AIM OF THE TASK ▸
Keep the wording of each record exactly the same when you repeat it, and leave out pictures.

##########

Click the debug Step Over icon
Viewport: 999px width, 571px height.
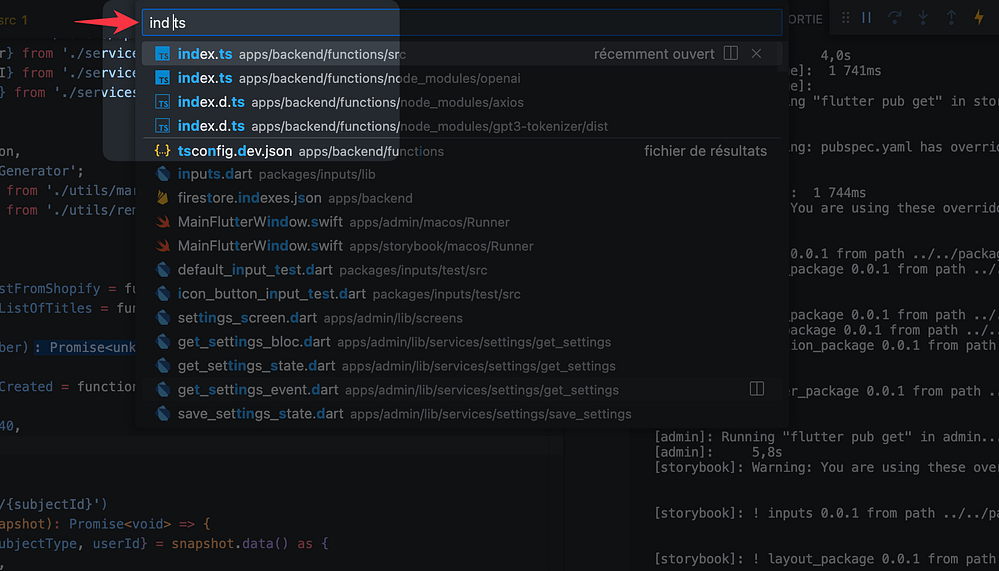tap(894, 19)
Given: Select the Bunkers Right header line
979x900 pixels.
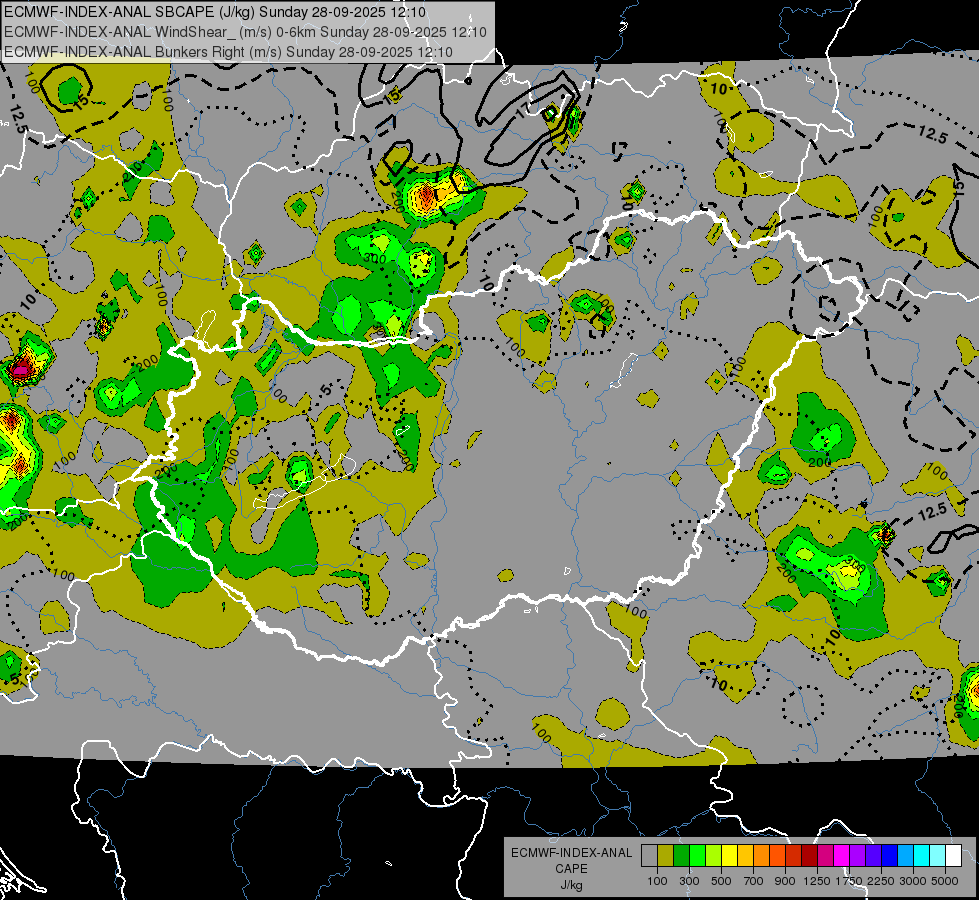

##########

FINAL ANSWER ▸
Click the debug Step Over icon
Viewport: 999px width, 571px height.
tap(894, 19)
Given: Select the Bunkers Right header line
979x900 pixels.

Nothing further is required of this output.